Over the weekend in Miami my dad and I sat down and worked on our family tree. We have information for the Inclan family up to 1810. Several years ago a distant cousin from London showed up at our door with information about our family tree. With her blond hair and English accent she told us the story of her grand-father, a Spaniard who moved from Mexico back to Spain in 1914 after the death of his wife, my great grand-father Luis’ sister, Maria Inclan. Since then I have tried to piece information together and trace my family origins.
As we celebrate Father’s Day I can’t but think the legacy of our fathers. They leave us with their name in hopes to create a rich heritage and in a way live forever through their children. I have learned a lot about myself by learning more about their lives.
Here is a picture tribute to the fathers in my family tree. I thank them for what they did, and all they sacrificed, so their children could have a better life.
Above, taken in July 1941 in Mexico my great grandfather Luis Inclan with two of his eight children, daughters Alicia and Maria. He was a second generation Mexican trying to become successful in this new world. He owned a large supermarket and was a seasoned politician.
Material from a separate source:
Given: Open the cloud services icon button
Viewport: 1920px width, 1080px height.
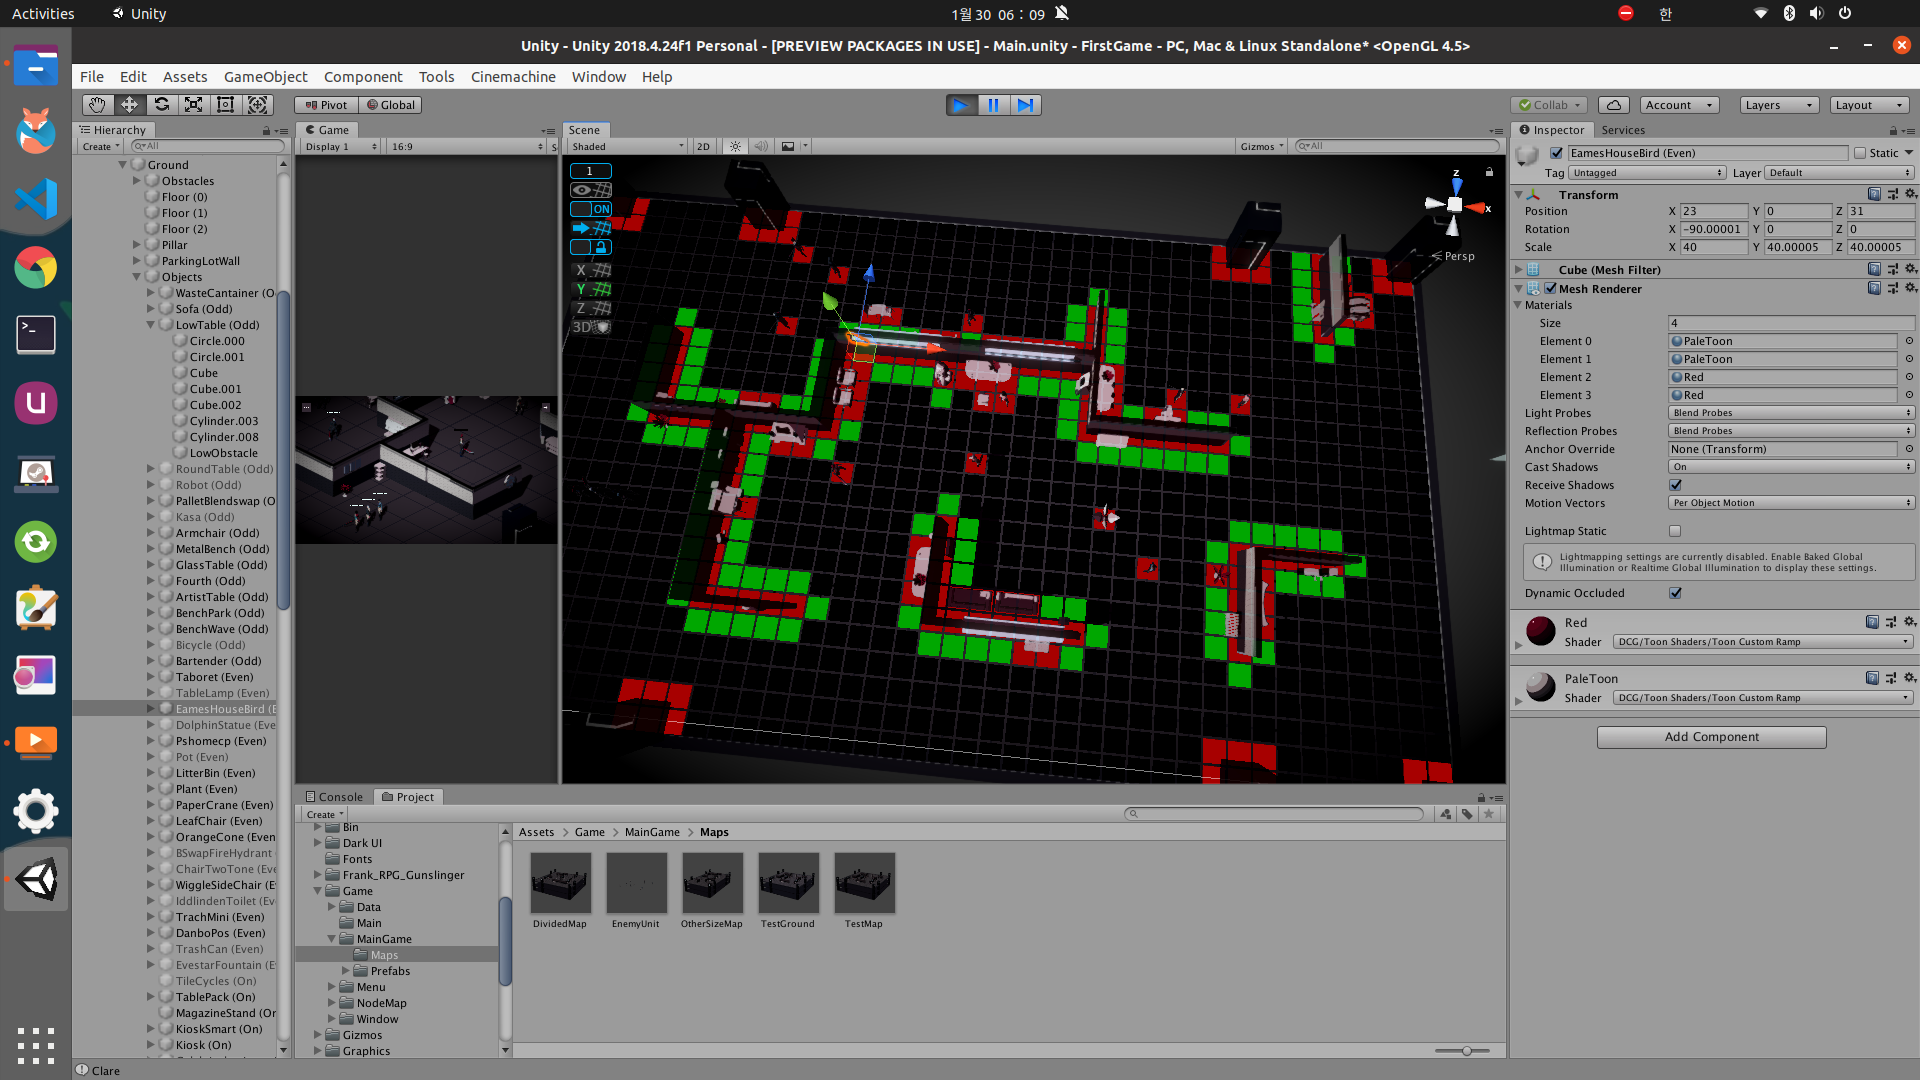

Above is my favorite picture of my dad’s father, my grandpa Samuel Inclan in 1946. He was an entrepreneur, a cattle man, a farm owner, a politician and a typical strong willed Mexican man. He had a knack for finding opportunities and started a bus company with his brothers. Till this day its one of the largest in the area. Above, three generation of Inclan men. My grandfather, my dad and brother celebrating my brother’s christening in Mexico, circa 1983.
Above, Abuelo (grandfather) Apolinar Rodriguez Rozan, my mom’s dad (on the left) standing in front of the Cuban capitol building in Havana. He was an entrepreneur, a light weight boxer and famed salsa dancer. When my mom was three, together with her mother and brother, she left to America. My grandfather stayed behind to tie loose ends and sell whatever they could. Unfortunately my grandfather, who believed in democracy, was forced to serve 14 years as a political prisoner in Cuba. My mom didn’t see her dad until she was 17.
Abuelo Rodriguez Rozan and his father, a very proud and strict Spaniard, circa 1950s. My great grandfather had 14 children. He was a smart businessman and intellectual. He told all his sons they had to start a business and all the women had to go to college. All of his sons become successful business owners. His daughters were teachers, writers and even an Ambassador to the United Nations.
Abuelo Aguilera, circa 1910, my mom’s mother’s dad. He was a Cuban patriot, a mayor and a poet. He founded the town of Oriente, Cuba and served as its first mayor. He was killed by a political enemy during his race for re-election with frog poisoning. My grandmother told wonderful stories of his intelligence and wit. His son would later run and win the same mayoral seat. He was the last mayor of Oriente of a free Cuba.
Above, Francisco Vicente Aguilera pictured on the Cuban 100 Peso bill that was in circulation prior to the 1959 communist revolution. He was one of my ancestors and a famous Cuban, once the richest man on the island, he gave all his money to free Cuba from Spain.